Concours d’essai Charles B. Koester

Subvention de recherche James R. Mallory

Bourse de doctorat

Bourses

Concours d’essai Charles B. Koester

Depuis 2003, le Groupe canadien d’étude des parlements organise un concours d’essai sur un thème parlementaire ouvert aux étudiants des universités à travers le Canada. Ce concours a été créé pour promouvoir la recherche dans tous les domaines politiques liés au Parlement, aux assemblées législatives ou aux législateurs. Les textes peuvent porter sur n’importe quelle compétence.
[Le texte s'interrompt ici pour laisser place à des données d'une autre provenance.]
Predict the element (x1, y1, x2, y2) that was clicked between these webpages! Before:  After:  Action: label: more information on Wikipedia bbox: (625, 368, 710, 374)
De plus, nous acceptons les analyses comparatives ou encore des textes sur une question fédérale-provinciale ou internationale.

En 2018, le Groupe canadien d’étude des parlements (GCEP) a rebaptisé le concours national d’essai afin d’honorer la mémoire de M. Charles Beverly Koester, titulaire d’un doctorat, après avoir reçu un don de la famille Koester visant à appuyer le GCEP et ses activités.

Information sur le Concours d’essai Charles B. Koester 2018 pdf (272 ko, 1 page)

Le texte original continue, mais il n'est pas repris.